We'll use the same complex question about dokumentavgift.

In [None]:
question = "Hei, jeg lurer på når man slipper å betale dokumentavgift hvis bolig eller eiendom overføres, for eksempel hvis samboere går fra hverandre eller en av dem dør, hvordan det er hvis man arver fast eiendom, og om det også gjelder dersom man får eiendom gjennom testament ved privat skifte?"

print("Spørsmål:", question)

## Load Retrieved Documents

We'll assume you have a DataFrame with retrieved documents from your initial search.
The DataFrame should have columns: `id`, `content`, `embedding`, `metadata`, `created_at`

In [None]:
# Example: Load your DataFrame here
# df = pd.read_json("path/to/your/chunks.jsonl", lines=True)

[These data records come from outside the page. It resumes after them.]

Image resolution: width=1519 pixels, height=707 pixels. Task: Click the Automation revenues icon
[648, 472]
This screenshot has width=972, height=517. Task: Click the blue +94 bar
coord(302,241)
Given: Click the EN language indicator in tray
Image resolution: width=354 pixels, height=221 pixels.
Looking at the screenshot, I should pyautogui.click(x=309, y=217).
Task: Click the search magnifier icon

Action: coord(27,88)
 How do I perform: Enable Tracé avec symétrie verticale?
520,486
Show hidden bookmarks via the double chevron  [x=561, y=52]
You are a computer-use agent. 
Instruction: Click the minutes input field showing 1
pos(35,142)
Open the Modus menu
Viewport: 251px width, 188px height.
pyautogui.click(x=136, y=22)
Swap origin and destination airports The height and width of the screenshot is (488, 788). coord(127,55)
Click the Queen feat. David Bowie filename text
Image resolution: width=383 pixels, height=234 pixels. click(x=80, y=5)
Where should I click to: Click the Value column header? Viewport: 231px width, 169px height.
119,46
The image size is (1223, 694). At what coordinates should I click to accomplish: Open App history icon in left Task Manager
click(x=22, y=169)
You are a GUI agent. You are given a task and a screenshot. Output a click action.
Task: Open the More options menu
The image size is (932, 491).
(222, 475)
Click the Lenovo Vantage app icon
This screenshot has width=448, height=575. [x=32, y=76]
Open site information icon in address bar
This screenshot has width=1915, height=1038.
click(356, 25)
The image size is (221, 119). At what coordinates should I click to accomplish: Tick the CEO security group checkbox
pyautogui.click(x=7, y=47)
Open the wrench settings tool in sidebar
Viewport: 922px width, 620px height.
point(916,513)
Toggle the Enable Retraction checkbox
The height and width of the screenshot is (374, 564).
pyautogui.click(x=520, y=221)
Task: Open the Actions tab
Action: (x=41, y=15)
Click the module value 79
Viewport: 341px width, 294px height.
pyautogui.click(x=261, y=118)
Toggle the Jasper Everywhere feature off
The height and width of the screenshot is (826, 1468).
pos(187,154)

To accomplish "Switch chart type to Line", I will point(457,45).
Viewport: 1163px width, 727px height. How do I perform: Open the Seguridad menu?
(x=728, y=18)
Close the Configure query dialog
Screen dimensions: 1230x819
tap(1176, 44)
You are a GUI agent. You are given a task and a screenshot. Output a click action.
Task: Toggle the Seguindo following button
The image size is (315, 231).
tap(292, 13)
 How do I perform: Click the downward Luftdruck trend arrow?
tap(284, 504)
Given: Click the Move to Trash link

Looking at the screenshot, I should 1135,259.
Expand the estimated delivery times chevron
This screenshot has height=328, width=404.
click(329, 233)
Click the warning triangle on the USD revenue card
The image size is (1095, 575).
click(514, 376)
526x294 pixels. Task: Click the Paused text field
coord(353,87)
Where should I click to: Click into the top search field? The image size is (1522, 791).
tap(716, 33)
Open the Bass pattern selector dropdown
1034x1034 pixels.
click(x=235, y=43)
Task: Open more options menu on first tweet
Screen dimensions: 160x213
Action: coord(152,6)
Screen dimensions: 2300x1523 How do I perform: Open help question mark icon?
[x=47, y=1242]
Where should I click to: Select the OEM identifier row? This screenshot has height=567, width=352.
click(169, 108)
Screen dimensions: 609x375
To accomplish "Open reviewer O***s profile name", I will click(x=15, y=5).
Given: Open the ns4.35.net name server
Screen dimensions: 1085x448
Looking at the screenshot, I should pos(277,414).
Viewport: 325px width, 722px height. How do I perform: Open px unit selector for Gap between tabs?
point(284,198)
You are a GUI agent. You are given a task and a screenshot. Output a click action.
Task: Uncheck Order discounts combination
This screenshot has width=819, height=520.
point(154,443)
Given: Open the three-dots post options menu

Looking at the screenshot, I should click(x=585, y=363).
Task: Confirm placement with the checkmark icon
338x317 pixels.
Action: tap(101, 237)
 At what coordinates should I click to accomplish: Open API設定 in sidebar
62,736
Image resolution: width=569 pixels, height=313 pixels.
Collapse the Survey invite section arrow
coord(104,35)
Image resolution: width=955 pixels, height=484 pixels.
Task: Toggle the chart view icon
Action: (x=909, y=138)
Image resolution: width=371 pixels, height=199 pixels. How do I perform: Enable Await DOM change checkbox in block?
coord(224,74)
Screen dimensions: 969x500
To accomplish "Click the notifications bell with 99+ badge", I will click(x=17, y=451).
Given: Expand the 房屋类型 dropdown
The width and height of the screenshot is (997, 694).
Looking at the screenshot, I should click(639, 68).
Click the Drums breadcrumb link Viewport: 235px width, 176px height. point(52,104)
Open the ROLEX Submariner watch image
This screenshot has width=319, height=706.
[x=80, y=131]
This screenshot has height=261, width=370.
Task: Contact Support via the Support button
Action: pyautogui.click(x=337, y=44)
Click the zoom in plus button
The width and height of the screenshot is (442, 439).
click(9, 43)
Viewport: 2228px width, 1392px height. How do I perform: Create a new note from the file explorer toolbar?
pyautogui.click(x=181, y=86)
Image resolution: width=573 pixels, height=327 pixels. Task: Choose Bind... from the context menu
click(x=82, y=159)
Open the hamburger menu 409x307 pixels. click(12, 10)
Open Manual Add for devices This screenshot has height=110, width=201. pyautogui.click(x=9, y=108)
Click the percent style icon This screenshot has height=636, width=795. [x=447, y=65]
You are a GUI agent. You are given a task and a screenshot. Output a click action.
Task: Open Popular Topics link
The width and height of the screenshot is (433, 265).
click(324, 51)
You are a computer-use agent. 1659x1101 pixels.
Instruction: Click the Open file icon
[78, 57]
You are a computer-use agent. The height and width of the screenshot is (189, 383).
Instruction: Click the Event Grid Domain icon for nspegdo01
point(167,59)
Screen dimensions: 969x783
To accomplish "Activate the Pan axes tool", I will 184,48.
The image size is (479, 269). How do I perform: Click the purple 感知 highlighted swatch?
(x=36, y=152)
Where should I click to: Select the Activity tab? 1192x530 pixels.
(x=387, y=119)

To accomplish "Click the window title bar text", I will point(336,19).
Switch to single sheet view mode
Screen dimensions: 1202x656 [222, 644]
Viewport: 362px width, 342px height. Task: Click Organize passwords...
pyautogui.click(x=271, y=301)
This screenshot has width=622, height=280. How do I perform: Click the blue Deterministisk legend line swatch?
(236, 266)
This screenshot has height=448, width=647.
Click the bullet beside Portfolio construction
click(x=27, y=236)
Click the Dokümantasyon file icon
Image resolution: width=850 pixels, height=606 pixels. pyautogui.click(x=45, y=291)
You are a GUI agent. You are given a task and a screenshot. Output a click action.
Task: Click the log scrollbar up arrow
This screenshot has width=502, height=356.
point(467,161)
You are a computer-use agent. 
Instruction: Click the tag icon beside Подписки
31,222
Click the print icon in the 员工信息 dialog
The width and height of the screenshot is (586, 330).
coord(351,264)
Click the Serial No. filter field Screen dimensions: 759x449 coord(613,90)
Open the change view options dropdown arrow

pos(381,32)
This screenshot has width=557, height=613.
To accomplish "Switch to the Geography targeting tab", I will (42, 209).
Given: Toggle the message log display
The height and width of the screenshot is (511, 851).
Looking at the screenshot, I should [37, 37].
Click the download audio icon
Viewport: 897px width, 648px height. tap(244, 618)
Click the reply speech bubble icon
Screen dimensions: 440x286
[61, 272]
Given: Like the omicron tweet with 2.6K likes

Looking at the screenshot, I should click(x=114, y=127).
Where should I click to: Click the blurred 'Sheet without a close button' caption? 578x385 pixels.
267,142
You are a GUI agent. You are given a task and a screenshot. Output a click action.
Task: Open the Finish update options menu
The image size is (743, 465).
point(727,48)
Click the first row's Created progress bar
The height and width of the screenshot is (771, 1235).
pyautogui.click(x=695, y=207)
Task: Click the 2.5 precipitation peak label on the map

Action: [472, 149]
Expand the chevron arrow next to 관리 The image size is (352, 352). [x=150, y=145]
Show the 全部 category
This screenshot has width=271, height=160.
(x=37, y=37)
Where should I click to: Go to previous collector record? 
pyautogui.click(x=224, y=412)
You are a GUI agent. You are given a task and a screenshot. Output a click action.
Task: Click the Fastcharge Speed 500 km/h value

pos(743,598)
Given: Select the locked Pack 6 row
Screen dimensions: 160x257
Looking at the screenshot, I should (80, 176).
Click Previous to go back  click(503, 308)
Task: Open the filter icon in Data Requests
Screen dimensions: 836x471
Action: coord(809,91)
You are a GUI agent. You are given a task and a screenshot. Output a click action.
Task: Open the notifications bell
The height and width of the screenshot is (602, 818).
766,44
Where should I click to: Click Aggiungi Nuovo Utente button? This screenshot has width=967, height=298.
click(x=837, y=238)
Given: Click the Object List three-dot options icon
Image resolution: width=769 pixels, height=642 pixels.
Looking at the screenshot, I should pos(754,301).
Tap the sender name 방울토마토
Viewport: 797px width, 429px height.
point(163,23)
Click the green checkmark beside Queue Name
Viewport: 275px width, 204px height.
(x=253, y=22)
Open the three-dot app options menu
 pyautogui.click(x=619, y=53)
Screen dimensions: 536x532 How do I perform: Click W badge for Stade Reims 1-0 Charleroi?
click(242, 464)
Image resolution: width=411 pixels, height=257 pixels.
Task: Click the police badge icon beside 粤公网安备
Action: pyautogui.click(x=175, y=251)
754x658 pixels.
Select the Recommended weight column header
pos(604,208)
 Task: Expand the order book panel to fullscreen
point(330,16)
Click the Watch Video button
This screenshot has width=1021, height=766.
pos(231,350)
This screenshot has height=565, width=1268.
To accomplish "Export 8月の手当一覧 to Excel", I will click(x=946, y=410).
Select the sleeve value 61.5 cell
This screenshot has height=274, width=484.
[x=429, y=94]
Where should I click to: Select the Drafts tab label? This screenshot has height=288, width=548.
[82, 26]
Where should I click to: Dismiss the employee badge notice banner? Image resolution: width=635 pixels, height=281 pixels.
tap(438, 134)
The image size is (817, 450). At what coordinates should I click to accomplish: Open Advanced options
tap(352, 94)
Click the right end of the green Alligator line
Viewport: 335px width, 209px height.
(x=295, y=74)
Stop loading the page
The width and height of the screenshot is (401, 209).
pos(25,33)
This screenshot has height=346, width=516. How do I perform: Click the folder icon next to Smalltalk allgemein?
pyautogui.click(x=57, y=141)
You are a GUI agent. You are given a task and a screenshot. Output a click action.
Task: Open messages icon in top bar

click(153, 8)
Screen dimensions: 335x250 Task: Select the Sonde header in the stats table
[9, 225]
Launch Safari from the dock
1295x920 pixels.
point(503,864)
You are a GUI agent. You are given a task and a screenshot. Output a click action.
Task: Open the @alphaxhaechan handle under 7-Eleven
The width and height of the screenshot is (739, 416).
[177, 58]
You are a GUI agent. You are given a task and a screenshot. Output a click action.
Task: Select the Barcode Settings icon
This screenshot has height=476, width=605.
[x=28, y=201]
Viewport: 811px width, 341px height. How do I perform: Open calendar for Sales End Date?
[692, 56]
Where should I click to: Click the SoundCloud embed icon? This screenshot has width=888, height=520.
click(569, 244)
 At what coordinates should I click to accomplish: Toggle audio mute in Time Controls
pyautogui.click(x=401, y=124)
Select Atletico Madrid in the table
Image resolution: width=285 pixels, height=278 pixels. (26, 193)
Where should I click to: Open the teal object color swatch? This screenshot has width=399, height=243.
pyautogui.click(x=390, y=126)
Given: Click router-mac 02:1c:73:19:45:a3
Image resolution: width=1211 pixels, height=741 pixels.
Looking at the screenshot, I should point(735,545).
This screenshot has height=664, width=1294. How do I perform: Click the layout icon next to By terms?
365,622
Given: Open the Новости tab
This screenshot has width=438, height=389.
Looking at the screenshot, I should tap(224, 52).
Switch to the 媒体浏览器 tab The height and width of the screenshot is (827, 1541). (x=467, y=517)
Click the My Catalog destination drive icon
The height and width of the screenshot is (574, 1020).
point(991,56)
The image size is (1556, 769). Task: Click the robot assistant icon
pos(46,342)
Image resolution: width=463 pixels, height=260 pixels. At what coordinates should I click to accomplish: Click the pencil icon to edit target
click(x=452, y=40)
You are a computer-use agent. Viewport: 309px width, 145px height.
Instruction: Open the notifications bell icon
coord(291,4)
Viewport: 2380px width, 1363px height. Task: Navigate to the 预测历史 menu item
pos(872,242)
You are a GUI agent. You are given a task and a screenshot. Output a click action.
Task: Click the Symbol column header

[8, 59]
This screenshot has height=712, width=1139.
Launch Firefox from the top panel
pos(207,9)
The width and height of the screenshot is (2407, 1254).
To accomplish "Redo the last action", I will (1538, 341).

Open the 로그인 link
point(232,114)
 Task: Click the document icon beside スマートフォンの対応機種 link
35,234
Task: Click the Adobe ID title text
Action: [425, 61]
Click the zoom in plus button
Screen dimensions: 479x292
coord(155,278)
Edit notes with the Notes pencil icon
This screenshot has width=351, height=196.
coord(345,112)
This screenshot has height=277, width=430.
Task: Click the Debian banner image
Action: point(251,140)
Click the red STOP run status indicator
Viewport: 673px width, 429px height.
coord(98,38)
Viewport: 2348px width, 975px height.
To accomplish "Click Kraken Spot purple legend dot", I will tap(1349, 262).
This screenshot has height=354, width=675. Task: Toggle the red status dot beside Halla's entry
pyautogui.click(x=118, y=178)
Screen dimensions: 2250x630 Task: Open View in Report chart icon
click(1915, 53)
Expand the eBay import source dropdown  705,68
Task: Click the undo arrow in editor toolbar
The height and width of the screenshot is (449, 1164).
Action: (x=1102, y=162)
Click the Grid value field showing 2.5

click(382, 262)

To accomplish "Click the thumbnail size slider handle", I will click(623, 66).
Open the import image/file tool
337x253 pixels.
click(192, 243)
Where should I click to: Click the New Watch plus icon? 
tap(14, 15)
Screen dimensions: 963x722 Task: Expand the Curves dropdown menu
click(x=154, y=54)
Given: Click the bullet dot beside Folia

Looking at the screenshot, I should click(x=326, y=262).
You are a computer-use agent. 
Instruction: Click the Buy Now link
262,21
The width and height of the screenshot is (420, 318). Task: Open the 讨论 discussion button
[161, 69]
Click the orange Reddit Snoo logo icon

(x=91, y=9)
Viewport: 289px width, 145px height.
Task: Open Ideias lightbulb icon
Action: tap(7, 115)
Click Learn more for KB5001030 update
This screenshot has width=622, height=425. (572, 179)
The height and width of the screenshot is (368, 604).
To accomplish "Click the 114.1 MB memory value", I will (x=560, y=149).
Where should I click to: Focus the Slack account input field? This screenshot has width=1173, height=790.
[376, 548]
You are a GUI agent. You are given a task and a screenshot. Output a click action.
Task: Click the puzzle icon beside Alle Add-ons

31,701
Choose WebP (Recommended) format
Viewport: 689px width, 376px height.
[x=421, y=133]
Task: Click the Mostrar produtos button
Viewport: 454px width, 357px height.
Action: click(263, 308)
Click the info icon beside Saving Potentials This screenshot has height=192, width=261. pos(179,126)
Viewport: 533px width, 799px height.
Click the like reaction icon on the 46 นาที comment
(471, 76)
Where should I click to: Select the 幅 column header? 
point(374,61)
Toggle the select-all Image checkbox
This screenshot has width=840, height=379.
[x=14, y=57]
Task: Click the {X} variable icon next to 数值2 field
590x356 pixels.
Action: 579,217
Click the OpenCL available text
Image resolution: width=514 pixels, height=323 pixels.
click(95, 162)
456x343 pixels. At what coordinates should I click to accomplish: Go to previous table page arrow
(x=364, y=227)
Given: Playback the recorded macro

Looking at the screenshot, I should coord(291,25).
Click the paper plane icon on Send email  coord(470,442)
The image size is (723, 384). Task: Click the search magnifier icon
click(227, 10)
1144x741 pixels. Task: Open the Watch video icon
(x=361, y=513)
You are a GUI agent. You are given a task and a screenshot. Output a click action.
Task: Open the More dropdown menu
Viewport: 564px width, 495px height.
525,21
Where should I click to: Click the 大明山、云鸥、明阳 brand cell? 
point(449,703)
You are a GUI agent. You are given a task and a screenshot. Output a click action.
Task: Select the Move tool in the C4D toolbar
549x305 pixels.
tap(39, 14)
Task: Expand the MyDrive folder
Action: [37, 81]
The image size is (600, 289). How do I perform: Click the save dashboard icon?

# For demonstration purposes, let's assume df is already loaded
# Display first few rows
df.head(5)

## Prepare Documents for Re-ranking

Convert the DataFrame rows into a list of dictionaries with the required format:
- `id`: unique identifier
- `content`: the text content to rank
- `title` (optional): a short title or summary

In [None]:
# Convert top N retrieved documents to the format expected by the ranker
# Let's say you retrieved the top 20 documents from your initial search
top_n = 20

docs_to_rank = [
    {
        "id": row["id"],
        "content": row["content"],
        "title": row.get("metadata", {}).get("title", "") if isinstance(row.get("metadata"), dict) else ""
    }
    for _, row in df.head(top_n).iterrows()
]

print(f"Prepared {len(docs_to_rank)} documents for re-ranking")
print(f"\nFirst document:")
print(f"ID: {docs_to_rank[0]['id']}")
print(f"Content preview: {docs_to_rank[0]['content'][:200]}...")

## Re-rank Documents

Now we'll use the Vertex AI Ranking API to re-rank these documents based on their relevance to our query.

In [None]:
# Re-rank the documents
ranked_docs, elapsed_time = rerank_documents(
    project_id=PROJECT_ID,
    query=question,
    docs=docs_to_rank,
    model="semantic-ranker-default@latest",
    top_n=10  # Return top 10 most relevant documents
)

print(f"Re-ranking completed in {elapsed_time:.2f} seconds")
print(f"Returned {len(ranked_docs)} documents")

## View Re-ranked Results

Let's examine the top re-ranked documents and their relevance scores.

In [None]:
print("Top 5 re-ranked documents:\n")
print("=" * 80)

for i, doc in enumerate(ranked_docs[:5], 1):
    print(f"\nRank {i}:")
    print(f"ID: {doc['id']}")
    print(f"Re-rank Score: {doc['rerank_score']:.4f}")
    print(f"Content preview: {doc['content'][:300]}...")
    print("-" * 80)

## Compare Before and After

Let's create a comparison view showing how document rankings changed.

In [None]:
# Create a comparison DataFrame
comparison_data = []

for new_rank, doc in enumerate(ranked_docs, 1):
    doc_id = doc['id']
    old_rank = next((i+1 for i, d in enumerate(docs_to_rank) if d['id'] == doc_id), None)
    
    comparison_data.append({
        'Document ID': doc_id,
        'Original Rank': old_rank,
        'Re-ranked Position': new_rank,
        'Rank Change': old_rank - new_rank if old_rank else None,
        'Re-rank Score': doc['rerank_score'],
        'Content Preview': doc['content'][:100] + '...'
    })

comparison_df = pd.DataFrame(comparison_data)
comparison_df

## Analyze Ranking Changes

Let's see which documents moved up or down the most.

In [None]:
# Documents that improved the most
improved = comparison_df[comparison_df['Rank Change'] > 0].sort_values('Rank Change', ascending=False)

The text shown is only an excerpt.